- **Directive 1**
Using the DBHT documentation, explain what a breadth-first search tree cannot provide and what it still allows.

- **Source**
DBHT.clique3(A)[源代码]

Computes the list of 3-cliques.

参数:

A (nd-array) – N x N sparse adjacency matrix.

返回:

clique – Nc x 3 matrix. Each row vector contains the list of vertices for a 3-clique.

返回类型:

nd-array

DBHT.breadth(CIJ, source)[源代码]

Implementation of breadth-first search.

参数:
  • CIJ (nd-array) – Binary (directed/undirected) connection matrix

  • source (nd-array) – Source vertex

返回:

  • distance (nd-array) – Distance between ‘source’ and i’th vertex (0 for source vertex).

  • branch (nd-array) – Vertex that precedes i in the breadth-first search tree (-1 for source vertex)

备注

Breadth-first search tree does not contain all paths (or all shortest paths), but allows the determination of at least one path with minimum distance. The entire graph is explored, starting from source vertex ‘source’.

Olaf Sporns, Indiana University, 2002/2007/2008

DBHT.BubbleCluster8s(Rpm, Dpm, Hb, Mb, Mv, CliqList)[源代码]

Obtains non-discrete and discrete clusterings from the bubble topology of PMFG.

参数:
  • Rpm (nd-array) – N x N sparse weighted adjacency matrix of PMFG.

  • Dpm (nd-array) – N x N shortest path lengths matrix of PMFG

  • Hb (nd-array) – Undirected bubble tree of PMFG

  • Mb (nd-array) – Nc x Nb bubble membership matrix for 3-cliques. Mb(n,bi)=1 indicates that 3-clique n belongs to bi bubble.

  • Mv (nd-array) – N x Nb bubble membership matrix for vertices.

  • CliqList (nd-array) – Nc x 3 matrix of list of 3-cliques. Each row vector contains the list of vertices for a particular 3-clique.

返回:

  • Adjv (nd-array) – N x Nk cluster membership matrix for vertices for non-discrete clustering via the bubble topology. Adjv(n,k)=1 indicates cluster membership of vertex n to kth non-discrete cluster.

  • Tc (nd-array) – N x 1 cluster membership vector. Tc(n)=k indicates cluster membership of vertex n to kth discrete cluster.

DBHT.DirectHb(Rpm, Hb, Mb, Mv, CliqList)[源代码]

Computes directions on each separating 3-clique of a maximal planar graph, hence computes Directed Bubble Hierarchical Tree (DBHT).

参数:
  • Rpm (nd-array) – N x N sparse weighted adjacency matrix of PMFG

  • Hb (nd-array) – Undirected bubble tree of PMFG

  • Mb (nd-array) – Nc x Nb bubble membership matrix for 3-cliques. Mb(n,bi)=1 indicates that 3-clique n belongs to bi bubble.

  • Mv (nd-array) – N x Nb bubble membership matrix for vertices.

  • CliqList (nd-array) – Nc x 3 matrix of list of 3-cliques. Each row vector contains the list of vertices for a particular 3-clique.

返回:

Hc – Nb x Nb unweighted directed adjacency matrix of DBHT. Hc(i,j)=1 indicates a directed edge from bubble i to bubble j.

- **Directive 2**
Please rewrite the listing from the line that contains "1164) in the screenshot." through the line that contains "center [1350, 97].", replacing "Image resolution" with "Image size" and keeping everything else unchanged.

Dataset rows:
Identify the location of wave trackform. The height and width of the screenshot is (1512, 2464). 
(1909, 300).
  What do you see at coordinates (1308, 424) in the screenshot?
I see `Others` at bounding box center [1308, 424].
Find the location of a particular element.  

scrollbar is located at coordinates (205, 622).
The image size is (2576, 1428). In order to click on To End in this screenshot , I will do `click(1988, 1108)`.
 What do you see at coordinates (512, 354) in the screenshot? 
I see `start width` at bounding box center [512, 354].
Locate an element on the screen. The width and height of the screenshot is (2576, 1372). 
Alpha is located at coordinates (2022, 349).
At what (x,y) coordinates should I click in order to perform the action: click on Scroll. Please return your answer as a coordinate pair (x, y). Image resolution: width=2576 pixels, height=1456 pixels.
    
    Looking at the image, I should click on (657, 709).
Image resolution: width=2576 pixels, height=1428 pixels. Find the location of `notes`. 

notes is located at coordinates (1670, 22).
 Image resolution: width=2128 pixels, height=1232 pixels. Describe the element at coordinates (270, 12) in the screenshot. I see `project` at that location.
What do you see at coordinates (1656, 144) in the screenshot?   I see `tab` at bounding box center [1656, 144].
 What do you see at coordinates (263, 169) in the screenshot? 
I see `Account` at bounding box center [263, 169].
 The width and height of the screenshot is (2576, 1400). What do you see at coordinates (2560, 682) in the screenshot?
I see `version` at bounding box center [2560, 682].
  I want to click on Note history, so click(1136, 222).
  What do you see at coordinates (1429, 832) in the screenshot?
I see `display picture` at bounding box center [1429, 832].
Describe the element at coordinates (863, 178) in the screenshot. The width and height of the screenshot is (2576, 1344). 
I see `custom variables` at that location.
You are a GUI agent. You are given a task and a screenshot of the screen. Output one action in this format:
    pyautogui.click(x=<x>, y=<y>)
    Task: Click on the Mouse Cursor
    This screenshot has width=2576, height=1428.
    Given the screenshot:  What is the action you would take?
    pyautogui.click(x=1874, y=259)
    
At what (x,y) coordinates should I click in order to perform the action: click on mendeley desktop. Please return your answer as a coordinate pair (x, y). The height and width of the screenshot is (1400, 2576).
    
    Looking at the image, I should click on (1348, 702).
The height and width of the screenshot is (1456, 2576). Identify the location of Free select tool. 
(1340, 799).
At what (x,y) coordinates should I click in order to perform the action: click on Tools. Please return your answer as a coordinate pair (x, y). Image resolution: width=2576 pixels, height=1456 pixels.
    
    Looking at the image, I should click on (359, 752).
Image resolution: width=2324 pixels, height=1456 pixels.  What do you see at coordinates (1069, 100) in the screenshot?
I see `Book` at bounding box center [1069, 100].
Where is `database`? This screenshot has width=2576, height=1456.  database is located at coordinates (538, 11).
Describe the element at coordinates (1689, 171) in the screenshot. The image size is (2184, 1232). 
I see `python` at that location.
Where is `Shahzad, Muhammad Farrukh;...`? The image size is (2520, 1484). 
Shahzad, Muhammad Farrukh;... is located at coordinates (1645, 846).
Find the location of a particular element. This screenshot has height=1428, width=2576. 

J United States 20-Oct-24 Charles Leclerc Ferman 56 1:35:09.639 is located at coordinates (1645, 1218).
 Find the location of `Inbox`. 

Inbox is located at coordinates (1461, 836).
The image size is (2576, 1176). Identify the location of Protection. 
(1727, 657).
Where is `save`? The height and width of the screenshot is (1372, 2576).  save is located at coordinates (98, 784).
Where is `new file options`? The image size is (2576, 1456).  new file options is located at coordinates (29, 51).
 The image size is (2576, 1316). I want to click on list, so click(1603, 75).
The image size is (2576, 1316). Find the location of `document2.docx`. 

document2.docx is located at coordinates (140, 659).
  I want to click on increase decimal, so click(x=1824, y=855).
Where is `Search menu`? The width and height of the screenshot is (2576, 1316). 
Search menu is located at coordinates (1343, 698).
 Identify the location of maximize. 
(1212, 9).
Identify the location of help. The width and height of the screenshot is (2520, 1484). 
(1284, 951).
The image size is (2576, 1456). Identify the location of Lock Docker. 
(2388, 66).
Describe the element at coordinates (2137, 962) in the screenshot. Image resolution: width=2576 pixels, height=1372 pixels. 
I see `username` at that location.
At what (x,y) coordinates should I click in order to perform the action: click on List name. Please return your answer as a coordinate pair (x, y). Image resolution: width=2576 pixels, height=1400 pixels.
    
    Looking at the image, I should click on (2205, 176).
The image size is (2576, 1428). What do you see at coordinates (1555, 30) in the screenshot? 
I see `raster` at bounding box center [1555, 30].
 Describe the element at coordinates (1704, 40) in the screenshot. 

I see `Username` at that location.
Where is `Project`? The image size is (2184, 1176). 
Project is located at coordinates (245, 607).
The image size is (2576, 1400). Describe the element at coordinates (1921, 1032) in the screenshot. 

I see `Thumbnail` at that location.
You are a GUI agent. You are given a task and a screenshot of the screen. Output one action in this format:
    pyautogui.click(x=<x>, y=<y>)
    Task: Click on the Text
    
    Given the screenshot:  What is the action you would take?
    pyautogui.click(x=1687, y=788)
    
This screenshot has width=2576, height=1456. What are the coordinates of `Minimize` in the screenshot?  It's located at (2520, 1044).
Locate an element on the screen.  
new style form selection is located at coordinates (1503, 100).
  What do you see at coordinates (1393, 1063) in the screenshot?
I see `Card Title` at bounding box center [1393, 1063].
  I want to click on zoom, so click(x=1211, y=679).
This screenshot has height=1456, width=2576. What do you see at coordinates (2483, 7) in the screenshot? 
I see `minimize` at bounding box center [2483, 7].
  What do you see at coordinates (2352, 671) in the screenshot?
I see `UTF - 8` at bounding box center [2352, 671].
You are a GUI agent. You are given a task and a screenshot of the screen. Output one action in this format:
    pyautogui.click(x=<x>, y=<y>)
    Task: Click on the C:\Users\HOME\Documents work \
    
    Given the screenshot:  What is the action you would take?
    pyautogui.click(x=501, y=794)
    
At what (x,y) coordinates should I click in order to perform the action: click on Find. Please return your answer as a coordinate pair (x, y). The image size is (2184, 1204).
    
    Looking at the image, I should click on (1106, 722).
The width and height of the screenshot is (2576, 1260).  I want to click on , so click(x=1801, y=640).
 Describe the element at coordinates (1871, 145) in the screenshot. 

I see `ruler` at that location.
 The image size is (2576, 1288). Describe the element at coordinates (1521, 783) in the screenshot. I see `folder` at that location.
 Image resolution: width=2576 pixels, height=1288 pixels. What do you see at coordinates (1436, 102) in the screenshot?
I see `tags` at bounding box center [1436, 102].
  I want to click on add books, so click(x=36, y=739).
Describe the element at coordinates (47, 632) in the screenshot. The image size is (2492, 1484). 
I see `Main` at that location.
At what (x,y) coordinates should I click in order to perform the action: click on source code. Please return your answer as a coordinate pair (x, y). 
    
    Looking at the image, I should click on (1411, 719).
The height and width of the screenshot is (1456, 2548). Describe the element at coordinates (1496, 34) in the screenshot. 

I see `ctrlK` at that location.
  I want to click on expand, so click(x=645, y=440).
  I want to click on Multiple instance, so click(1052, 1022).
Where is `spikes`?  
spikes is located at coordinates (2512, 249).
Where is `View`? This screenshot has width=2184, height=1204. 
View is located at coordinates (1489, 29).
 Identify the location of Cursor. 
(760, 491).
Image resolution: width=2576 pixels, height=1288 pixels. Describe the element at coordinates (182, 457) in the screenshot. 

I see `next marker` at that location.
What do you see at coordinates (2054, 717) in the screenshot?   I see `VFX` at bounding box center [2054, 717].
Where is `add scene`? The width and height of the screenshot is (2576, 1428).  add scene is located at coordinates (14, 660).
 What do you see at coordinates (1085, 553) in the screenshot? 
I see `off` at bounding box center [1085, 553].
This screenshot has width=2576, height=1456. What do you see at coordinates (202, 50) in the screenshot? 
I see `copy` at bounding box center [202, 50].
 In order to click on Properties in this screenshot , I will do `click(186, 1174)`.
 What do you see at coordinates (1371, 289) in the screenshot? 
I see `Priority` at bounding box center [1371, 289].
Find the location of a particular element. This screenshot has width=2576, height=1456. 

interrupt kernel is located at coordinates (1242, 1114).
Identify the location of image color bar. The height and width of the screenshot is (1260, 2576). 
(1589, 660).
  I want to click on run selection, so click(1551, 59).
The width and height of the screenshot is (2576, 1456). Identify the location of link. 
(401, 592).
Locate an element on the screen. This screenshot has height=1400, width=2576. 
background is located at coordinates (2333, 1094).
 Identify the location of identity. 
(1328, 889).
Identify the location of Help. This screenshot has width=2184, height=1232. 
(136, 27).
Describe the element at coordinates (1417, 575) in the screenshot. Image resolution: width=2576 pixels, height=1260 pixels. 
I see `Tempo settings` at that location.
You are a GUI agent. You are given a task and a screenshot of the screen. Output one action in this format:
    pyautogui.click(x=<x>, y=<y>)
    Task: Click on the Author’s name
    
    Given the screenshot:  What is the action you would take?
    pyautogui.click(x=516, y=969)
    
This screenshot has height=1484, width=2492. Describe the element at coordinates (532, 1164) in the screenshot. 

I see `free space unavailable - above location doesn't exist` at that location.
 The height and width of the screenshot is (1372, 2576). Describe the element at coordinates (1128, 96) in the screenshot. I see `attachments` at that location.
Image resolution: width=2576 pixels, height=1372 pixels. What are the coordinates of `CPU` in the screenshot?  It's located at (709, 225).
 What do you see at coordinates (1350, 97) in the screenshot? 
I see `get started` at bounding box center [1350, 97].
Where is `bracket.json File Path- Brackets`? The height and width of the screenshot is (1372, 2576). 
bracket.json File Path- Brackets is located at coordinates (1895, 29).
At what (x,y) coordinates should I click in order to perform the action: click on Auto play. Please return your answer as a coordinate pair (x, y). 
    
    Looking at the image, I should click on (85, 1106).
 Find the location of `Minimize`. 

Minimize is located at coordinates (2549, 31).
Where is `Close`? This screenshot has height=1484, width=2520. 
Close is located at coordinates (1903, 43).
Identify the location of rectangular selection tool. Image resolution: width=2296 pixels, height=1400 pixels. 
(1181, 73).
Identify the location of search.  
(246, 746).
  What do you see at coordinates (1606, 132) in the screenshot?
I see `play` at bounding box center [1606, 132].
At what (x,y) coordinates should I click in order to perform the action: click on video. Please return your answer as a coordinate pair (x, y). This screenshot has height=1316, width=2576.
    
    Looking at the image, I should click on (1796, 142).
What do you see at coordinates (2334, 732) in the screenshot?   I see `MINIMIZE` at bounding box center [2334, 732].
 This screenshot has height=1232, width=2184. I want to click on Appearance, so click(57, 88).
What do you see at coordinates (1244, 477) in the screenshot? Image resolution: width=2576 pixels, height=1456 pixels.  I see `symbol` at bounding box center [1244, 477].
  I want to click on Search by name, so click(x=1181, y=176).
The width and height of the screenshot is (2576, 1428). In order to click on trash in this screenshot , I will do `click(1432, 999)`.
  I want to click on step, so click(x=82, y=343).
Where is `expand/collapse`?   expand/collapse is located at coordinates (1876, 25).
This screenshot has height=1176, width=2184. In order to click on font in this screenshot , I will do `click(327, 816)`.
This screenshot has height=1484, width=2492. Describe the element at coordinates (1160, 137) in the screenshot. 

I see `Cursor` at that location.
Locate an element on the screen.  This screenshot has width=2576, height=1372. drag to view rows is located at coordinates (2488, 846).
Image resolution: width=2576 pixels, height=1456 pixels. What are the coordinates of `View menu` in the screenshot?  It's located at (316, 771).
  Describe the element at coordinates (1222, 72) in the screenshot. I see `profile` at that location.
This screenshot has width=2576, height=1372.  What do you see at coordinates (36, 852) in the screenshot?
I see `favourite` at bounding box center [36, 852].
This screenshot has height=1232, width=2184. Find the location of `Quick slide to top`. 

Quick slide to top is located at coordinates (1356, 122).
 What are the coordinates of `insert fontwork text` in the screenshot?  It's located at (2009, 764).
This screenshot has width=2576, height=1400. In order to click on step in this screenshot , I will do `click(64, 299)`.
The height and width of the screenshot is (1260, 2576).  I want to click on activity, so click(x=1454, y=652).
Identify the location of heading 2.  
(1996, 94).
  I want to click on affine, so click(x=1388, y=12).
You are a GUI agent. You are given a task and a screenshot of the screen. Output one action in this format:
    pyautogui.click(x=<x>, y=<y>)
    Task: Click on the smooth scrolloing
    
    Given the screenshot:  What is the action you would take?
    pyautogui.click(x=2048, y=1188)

- **Full answer 1**
A breadth-first search tree does not contain all paths, or all shortest paths, between vertices. It still allows the determination of at least one path with minimum distance, and the entire graph is explored starting from the source vertex.

- **Full answer 2**
This screenshot has height=1484, width=2492. Describe the element at coordinates (532, 1164) in the screenshot. 

I see `free space unavailable - above location doesn't exist` at that location.
 The height and width of the screenshot is (1372, 2576). Describe the element at coordinates (1128, 96) in the screenshot. I see `attachments` at that location.
Image size: width=2576 pixels, height=1372 pixels. What are the coordinates of `CPU` in the screenshot?  It's located at (709, 225).
 What do you see at coordinates (1350, 97) in the screenshot? 
I see `get started` at bounding box center [1350, 97].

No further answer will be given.